A landing craft finds the sandy bottom, and
the huge door falls flat forward. Thirty men scramble to reach shallow
water, and their objective. And ‘ere the sound of gunfire can reach
their ears, or any understanding of their fate dawns upon them… they lie
dead. For these 30, mission complete.
And the glider troops. The
sky is full of them. Loosed from mother planes, these frail craft ride
the winds; and the winds and terrain offer these men different fates.
For some crash violently against cliffs and trees and earth, and all on
board are lost. Others display the art of controlled crashes, upright at
least, a broken shoulder here, a twisted ankle there.
And, oh,
the Rangers. There can be none like them. For they begin to climb;
treacherous enough without added difficulties. But they are greeted with
all the trouble of a plan gone bad. Hot bullets rain down upon their
hapless bodies. Live grenades shower the rocks around them.
And some reach the summit. And some win the prize.
And some come again. To walk the beaches. To smell the salt water. To
read inscriptions on stark, white crosses. To live that day anew. To
weep, unashamed among a thousand other men who are doing the same.
For we have come to the anniversary of that day. D-Day. A day which is
still living within the minds of the survivors. They cannot forget. They
bid a new generation to remember. To remember that young, shiny-eyed
troop who ran across the beach; only to fall. And to understand in his
last mortal moment that Normandy’s sand had become the waning sands in
his own hourglass.
To remember the commitment of a man like this.

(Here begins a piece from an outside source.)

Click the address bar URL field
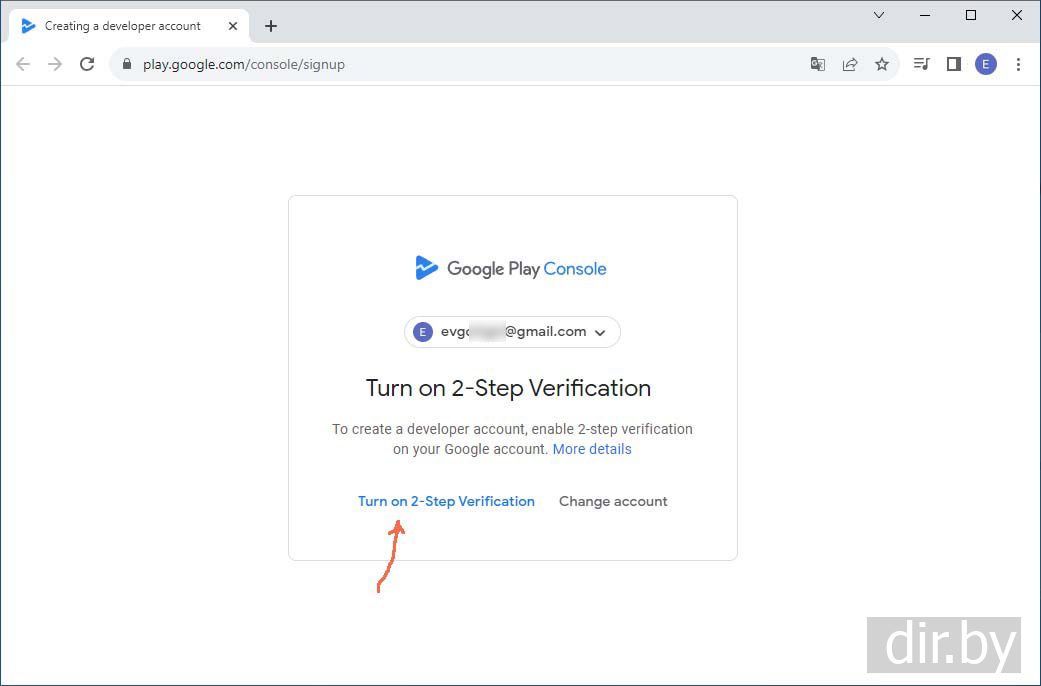Image resolution: width=1041 pixels, height=686 pixels. click(x=450, y=64)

The paratrooper who might have rested; after the first bullet grazed
his forehead. But such a man as this who stood, and fought, and fell
again; never again to rise.
The soft breeze stirs the waters of
Normandy. The waves wash easily across the clean, white sand. And though
the blood, and foot prints of just men have been cleansed by the
ageless, whelming flood of water, their stone crosses stand sentinel,
just above the bluffs, just beyond the field of their labor.
They gave their tomorrows for our today.